# Given task A
In the entries, change "screenshot" to "image" throughout everything from the line containing "Task: Open the UNCATEGORIZED" down to the line containing "coord(172,284)", leaving all else unchanged. Return only those lines.

# Excerpt to read
Tamahine (1963) ****

Columbia sold this as if Nancy Kwan was a Bond girl with massive images of the star in a bikini (see above) – the advert in the trade magazine comprised a drop-down A2 pull-out i.e. three times the size of a normal page. But anyone expecting a salacious time would have been in for surprise. For although Kwan swam underwater during the credits (not Helen Mirren style as in The Age of Consent, 1969) and did reveal a naked posterior, you could not have imagined a more innocent, joyous, movie.

Tahitian teenager Tamahine (Nancy Kwan) wreaks havoc on the British stiff upper lip when after the death of her father she is sent to the all-male English public school run by his cousin Poole (Dennis Price), a widower. But it’s not a sex comedy with all the misunderstandings and double entendres that genre normally entails. Instead, it’s a clash of cultures, free love and expression versus prudery and repression. Poole has trouble enough on the female front, his daughter Diana (Justine Lord) inclined to enjoy a gin-soaked afternoon and in the middle of an affair with art master Clove (Derek Nimmo).

# Excerpted data
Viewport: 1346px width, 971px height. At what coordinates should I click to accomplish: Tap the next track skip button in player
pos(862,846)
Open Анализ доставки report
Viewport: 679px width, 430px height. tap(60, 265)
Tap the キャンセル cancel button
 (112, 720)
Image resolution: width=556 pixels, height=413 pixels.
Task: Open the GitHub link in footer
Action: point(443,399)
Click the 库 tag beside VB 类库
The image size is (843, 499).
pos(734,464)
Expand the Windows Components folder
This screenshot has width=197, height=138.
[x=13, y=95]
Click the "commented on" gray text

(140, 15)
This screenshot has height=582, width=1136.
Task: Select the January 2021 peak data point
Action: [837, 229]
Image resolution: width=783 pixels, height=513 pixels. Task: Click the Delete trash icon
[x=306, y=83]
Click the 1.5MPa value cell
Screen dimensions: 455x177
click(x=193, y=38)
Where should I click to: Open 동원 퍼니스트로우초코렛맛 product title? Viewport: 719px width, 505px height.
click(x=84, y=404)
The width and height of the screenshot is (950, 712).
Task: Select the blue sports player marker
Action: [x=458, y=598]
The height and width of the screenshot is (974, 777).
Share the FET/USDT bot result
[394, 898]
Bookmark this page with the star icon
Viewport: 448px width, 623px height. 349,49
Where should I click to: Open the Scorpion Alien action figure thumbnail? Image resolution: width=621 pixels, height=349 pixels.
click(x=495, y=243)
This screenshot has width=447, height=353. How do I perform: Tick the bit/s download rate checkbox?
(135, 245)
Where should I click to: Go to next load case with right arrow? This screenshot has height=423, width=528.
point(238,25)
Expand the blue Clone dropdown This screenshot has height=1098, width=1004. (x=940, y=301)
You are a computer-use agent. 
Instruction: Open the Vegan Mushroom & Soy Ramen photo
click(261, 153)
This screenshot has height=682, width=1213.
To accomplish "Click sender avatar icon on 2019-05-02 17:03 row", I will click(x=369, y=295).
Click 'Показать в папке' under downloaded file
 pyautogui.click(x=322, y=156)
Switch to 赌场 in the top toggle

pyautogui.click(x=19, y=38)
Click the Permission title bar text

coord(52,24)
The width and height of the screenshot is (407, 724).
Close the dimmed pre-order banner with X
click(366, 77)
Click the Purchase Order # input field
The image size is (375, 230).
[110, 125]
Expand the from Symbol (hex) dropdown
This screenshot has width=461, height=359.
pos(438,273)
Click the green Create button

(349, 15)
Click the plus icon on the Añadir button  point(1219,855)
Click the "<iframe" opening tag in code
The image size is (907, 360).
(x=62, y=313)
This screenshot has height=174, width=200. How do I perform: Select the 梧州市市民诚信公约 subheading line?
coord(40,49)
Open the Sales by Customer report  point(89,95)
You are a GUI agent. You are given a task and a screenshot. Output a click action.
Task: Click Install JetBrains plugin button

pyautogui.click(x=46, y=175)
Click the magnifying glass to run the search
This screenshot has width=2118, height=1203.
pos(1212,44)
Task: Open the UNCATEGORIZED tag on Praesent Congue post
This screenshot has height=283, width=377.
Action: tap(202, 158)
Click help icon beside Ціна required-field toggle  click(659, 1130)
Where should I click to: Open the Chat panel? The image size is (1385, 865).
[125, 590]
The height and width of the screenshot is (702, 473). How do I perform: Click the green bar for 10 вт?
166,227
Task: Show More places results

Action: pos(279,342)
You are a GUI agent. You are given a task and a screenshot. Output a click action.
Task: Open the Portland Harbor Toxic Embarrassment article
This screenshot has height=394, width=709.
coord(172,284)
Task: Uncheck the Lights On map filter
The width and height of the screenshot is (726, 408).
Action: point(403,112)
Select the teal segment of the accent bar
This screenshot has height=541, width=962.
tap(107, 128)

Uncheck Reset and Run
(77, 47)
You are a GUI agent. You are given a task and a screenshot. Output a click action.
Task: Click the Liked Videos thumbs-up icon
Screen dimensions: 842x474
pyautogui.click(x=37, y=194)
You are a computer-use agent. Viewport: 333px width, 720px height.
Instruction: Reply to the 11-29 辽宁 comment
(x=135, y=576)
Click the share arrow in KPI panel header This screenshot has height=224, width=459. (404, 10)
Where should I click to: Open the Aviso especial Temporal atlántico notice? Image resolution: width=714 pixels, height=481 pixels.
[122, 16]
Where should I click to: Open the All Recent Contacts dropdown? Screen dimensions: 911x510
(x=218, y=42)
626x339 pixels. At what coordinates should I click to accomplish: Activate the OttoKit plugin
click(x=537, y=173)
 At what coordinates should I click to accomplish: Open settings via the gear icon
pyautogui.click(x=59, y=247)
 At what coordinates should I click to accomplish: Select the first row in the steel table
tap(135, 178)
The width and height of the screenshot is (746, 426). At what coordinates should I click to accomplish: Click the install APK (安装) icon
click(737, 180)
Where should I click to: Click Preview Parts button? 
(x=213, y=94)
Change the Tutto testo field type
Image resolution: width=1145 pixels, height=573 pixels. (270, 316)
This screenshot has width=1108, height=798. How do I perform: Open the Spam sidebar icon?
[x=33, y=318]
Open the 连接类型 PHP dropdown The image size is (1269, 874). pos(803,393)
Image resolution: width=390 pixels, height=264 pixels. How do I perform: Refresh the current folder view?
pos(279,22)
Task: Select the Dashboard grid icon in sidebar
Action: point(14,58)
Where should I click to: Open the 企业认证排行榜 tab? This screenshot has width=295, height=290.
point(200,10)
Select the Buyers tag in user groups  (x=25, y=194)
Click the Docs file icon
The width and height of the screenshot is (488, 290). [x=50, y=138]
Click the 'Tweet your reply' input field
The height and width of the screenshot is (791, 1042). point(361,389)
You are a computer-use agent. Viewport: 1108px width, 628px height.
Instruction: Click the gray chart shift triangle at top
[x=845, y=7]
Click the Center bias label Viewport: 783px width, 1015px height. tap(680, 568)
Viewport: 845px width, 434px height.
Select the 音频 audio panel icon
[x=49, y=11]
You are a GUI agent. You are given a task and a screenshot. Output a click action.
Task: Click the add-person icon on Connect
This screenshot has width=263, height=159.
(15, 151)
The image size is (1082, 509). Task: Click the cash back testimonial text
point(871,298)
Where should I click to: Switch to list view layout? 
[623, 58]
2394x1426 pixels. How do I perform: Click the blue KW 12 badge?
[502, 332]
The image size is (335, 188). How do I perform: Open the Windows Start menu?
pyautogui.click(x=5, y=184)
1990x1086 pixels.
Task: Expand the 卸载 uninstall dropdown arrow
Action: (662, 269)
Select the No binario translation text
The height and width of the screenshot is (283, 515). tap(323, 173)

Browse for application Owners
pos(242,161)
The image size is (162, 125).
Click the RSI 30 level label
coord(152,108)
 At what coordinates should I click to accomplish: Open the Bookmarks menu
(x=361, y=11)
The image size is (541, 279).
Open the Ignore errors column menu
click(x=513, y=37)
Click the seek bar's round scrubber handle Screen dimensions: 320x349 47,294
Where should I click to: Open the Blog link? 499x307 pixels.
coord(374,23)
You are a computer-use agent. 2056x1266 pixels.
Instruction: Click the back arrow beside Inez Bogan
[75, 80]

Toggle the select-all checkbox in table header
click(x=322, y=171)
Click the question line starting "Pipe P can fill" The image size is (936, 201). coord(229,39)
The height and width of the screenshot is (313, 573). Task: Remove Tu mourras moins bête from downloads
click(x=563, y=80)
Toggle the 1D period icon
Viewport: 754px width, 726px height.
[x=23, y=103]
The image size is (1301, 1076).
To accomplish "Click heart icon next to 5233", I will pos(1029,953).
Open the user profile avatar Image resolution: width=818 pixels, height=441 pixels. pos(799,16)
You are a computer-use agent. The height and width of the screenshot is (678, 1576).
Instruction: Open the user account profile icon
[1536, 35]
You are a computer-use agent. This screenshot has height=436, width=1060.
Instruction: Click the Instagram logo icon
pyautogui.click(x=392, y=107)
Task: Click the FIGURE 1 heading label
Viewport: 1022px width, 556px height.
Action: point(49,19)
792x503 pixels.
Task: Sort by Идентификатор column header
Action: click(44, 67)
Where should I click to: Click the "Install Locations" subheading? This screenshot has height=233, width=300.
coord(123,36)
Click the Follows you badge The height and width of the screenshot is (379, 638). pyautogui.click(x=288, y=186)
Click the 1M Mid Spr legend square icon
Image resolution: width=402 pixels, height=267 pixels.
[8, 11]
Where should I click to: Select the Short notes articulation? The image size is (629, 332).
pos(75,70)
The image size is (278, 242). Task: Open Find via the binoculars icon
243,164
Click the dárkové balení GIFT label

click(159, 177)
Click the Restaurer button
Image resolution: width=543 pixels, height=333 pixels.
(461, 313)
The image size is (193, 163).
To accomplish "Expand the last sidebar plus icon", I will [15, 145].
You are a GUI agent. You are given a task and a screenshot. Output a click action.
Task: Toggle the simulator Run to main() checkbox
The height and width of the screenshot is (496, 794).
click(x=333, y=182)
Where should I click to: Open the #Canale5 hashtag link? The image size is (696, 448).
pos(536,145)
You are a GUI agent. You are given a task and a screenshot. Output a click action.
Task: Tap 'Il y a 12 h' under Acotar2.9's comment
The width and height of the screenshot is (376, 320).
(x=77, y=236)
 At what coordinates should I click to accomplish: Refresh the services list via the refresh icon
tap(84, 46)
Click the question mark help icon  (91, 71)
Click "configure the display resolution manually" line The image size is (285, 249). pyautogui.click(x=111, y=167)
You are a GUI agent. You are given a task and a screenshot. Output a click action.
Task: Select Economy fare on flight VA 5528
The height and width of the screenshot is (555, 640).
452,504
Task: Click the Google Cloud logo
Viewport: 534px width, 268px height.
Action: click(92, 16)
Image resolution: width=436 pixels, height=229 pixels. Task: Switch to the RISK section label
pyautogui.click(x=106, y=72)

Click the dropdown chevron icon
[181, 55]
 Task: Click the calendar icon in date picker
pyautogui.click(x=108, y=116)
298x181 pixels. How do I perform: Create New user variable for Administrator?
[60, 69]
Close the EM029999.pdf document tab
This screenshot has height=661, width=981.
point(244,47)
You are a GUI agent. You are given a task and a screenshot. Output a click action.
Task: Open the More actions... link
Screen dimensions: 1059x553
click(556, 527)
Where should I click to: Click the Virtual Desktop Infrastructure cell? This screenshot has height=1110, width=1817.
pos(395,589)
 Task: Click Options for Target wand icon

# Given task B
Reproduce word for word everything in the film review from "Columbia sold this" down to "innocent, joyous, movie.".

# Task answer A
Task: Open the UNCATEGORIZED tag on Praesent Congue post
This image has height=283, width=377.
Action: tap(202, 158)
Click help icon beside Ціна required-field toggle  click(659, 1130)
Where should I click to: Open the Chat panel? The image size is (1385, 865).
[125, 590]
The height and width of the image is (702, 473). How do I perform: Click the green bar for 10 вт?
166,227
Task: Show More places results

Action: pos(279,342)
You are a GUI agent. You are given a task and a image. Output a click action.
Task: Open the Portland Harbor Toxic Embarrassment article
This image has height=394, width=709.
coord(172,284)

# Task answer B
Columbia sold this as if Nancy Kwan was a Bond girl with massive images of the star in a bikini (see above) – the advert in the trade magazine comprised a drop-down A2 pull-out i.e. three times the size of a normal page. But anyone expecting a salacious time would have been in for surprise. For although Kwan swam underwater during the credits (not Helen Mirren style as in The Age of Consent, 1969) and did reveal a naked posterior, you could not have imagined a more innocent, joyous, movie.